Raw records

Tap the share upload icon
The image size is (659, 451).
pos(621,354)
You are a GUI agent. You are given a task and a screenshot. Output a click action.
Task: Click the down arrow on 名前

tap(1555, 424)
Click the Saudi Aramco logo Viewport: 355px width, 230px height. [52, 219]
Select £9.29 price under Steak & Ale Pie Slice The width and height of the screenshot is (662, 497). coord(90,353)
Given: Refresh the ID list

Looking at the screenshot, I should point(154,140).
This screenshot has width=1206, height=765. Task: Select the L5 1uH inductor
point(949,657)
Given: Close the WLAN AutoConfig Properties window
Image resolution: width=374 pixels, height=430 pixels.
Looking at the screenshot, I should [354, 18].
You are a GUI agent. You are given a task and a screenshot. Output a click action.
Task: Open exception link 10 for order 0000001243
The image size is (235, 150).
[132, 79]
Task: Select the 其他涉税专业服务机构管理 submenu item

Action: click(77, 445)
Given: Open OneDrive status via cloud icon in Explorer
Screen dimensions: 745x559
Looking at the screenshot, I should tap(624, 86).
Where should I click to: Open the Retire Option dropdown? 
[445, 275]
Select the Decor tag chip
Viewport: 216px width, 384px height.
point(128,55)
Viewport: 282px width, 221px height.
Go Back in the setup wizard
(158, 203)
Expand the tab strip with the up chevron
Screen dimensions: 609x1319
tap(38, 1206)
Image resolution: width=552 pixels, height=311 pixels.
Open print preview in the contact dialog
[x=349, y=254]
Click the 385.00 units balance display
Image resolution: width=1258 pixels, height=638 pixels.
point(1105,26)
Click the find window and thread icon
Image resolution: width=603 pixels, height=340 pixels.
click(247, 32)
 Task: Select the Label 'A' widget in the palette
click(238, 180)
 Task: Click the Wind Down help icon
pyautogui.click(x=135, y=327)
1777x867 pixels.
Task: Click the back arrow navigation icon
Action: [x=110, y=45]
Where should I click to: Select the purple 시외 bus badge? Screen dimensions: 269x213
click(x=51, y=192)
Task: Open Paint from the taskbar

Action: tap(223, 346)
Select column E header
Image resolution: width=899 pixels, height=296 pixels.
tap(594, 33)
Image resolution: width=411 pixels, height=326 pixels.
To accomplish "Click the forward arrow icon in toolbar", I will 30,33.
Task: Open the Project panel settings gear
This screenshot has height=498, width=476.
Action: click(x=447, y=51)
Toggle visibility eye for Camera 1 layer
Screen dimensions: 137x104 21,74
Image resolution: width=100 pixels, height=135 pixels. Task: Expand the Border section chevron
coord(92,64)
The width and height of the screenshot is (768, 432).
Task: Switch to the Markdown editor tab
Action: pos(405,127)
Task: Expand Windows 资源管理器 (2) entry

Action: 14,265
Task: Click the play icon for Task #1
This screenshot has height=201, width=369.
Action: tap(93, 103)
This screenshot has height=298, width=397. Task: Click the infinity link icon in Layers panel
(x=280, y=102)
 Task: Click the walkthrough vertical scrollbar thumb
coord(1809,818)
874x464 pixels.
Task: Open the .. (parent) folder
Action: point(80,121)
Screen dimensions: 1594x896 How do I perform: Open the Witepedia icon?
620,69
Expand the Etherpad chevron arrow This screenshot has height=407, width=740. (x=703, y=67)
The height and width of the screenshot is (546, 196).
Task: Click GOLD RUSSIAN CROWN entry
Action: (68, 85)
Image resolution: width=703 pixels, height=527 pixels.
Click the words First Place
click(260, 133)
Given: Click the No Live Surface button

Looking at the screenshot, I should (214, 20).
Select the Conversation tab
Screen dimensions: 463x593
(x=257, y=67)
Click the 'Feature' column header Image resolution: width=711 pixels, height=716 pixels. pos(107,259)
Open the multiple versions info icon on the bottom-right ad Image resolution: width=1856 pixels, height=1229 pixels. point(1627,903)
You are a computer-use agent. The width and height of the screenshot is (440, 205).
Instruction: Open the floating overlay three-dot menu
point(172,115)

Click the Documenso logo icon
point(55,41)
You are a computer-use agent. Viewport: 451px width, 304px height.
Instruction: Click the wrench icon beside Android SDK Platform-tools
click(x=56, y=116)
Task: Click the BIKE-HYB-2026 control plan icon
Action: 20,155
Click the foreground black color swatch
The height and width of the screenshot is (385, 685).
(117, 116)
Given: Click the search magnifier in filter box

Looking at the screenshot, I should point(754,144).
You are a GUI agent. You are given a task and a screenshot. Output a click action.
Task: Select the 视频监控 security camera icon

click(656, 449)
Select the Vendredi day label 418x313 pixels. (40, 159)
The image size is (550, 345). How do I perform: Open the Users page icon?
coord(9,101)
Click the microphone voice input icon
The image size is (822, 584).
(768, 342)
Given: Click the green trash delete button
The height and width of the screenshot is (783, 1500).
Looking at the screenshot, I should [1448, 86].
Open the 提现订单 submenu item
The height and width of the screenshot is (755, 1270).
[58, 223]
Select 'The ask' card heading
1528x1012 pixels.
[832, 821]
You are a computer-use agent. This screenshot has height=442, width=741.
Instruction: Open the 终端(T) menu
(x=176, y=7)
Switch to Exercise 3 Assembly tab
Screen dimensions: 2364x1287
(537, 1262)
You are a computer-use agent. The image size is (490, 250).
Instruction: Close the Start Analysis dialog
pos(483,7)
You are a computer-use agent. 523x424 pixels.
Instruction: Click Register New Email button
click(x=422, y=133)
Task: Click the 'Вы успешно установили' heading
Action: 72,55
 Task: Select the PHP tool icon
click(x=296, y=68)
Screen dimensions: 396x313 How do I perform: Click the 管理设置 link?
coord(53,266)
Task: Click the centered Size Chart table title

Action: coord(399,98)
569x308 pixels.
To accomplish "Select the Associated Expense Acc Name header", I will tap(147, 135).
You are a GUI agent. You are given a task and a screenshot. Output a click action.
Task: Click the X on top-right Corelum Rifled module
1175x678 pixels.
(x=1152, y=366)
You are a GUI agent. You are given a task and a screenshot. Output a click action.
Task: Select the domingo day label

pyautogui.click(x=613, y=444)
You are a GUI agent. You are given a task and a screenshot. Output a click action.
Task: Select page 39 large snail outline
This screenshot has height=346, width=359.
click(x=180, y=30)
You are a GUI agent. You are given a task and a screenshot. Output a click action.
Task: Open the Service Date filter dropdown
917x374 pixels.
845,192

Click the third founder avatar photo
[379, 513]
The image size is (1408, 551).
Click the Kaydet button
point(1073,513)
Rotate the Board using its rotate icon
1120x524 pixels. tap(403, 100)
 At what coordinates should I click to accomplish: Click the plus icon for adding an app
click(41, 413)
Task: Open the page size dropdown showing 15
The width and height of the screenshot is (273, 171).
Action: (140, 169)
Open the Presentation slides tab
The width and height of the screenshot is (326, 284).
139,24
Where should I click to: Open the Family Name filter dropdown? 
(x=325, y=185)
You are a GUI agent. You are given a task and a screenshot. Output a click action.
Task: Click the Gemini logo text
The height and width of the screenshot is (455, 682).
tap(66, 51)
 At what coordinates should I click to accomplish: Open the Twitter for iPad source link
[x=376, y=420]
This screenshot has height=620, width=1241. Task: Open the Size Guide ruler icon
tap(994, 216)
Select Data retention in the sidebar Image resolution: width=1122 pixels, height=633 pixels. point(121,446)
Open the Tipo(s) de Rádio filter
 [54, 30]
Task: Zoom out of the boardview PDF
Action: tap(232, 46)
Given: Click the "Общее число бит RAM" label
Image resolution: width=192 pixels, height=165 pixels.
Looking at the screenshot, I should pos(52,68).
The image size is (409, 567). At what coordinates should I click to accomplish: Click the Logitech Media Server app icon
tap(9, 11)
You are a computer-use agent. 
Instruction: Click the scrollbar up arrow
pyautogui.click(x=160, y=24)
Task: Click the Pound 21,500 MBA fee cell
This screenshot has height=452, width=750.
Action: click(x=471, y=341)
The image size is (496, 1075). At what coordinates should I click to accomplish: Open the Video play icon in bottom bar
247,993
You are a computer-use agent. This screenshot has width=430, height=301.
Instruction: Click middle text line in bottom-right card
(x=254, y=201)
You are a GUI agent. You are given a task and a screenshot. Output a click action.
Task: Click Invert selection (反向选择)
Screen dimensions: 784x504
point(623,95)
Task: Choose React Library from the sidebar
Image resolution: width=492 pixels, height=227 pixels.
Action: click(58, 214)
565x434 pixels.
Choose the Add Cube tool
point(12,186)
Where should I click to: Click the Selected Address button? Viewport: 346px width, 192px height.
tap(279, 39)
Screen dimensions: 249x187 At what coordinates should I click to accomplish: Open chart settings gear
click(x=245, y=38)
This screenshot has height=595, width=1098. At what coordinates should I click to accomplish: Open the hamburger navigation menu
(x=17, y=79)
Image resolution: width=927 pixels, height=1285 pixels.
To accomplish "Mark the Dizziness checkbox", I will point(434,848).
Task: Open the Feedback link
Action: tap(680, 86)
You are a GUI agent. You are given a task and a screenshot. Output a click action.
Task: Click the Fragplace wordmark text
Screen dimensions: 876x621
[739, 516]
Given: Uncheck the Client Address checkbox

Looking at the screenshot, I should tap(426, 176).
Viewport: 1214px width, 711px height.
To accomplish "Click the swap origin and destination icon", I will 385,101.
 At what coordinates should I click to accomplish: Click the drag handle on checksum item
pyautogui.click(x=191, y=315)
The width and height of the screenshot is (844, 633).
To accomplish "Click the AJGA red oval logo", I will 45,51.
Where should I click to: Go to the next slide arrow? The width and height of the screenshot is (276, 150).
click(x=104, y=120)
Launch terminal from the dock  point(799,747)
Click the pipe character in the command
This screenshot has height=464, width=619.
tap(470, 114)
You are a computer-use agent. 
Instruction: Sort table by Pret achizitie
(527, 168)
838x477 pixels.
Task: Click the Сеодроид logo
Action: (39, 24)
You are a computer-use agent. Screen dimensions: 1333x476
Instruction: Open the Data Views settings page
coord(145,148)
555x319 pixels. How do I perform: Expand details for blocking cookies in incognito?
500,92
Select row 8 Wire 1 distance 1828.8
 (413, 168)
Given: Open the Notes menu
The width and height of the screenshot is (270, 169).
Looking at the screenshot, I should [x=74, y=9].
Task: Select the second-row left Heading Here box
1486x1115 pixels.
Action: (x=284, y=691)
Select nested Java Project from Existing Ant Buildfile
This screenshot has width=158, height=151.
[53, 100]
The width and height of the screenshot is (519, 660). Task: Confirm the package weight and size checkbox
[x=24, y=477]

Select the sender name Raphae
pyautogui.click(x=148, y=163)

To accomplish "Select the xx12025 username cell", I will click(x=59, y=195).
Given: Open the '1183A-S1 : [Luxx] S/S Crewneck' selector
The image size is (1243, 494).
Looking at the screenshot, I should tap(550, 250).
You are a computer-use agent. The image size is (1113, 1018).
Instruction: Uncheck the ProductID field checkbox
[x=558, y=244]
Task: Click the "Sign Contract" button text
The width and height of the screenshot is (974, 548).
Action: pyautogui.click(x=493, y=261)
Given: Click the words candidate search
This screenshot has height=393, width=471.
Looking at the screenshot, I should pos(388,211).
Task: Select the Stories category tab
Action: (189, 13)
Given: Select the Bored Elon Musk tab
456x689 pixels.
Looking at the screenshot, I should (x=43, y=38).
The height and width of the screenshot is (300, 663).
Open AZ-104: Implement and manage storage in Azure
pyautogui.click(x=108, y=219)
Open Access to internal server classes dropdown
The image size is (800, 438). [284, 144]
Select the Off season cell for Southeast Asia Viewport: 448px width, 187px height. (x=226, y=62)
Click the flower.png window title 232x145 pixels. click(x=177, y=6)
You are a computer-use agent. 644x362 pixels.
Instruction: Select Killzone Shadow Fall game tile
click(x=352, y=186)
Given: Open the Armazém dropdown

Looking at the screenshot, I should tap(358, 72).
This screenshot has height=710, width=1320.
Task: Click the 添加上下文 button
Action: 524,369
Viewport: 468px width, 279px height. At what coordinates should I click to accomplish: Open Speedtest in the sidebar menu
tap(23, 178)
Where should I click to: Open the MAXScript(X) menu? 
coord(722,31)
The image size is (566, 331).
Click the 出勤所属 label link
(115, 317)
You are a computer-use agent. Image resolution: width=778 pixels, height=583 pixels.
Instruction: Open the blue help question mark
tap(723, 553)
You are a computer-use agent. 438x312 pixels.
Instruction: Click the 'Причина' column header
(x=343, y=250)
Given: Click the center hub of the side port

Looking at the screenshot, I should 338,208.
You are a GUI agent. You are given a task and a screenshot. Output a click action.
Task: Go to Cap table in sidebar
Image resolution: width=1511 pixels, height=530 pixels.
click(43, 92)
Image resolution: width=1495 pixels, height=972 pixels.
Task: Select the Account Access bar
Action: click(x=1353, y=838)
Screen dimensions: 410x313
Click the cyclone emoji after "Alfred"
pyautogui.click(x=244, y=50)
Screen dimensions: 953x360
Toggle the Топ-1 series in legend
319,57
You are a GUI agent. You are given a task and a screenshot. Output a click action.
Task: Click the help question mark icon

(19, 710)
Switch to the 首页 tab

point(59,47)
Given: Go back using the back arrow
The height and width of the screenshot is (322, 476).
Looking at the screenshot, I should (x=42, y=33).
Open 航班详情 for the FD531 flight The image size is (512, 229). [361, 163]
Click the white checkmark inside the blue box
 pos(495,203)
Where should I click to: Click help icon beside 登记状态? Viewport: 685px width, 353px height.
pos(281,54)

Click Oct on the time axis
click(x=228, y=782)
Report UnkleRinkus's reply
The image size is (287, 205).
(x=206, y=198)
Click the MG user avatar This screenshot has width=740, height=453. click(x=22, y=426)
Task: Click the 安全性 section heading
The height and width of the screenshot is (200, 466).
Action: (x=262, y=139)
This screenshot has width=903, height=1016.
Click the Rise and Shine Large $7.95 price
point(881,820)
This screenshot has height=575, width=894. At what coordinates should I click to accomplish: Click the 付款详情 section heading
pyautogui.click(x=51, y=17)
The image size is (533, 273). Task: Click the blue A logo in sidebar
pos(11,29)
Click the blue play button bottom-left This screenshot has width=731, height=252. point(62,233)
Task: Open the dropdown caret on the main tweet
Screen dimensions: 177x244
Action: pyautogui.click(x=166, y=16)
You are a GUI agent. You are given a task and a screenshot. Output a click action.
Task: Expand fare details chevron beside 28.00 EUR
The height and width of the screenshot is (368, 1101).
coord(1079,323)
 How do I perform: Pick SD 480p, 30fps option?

Exercise details
Reproduce verbatim the stretch of the records above, from the line containing "Click the blue play" through the final line of the records.

Correct response
Click the blue play button bottom-left This screenshot has width=731, height=252. point(62,233)
Task: Open the dropdown caret on the main tweet
Screen dimensions: 177x244
Action: pyautogui.click(x=166, y=16)
You are a GUI agent. You are given a task and a screenshot. Output a click action.
Task: Expand fare details chevron beside 28.00 EUR
The height and width of the screenshot is (368, 1101).
coord(1079,323)
 How do I perform: Pick SD 480p, 30fps option?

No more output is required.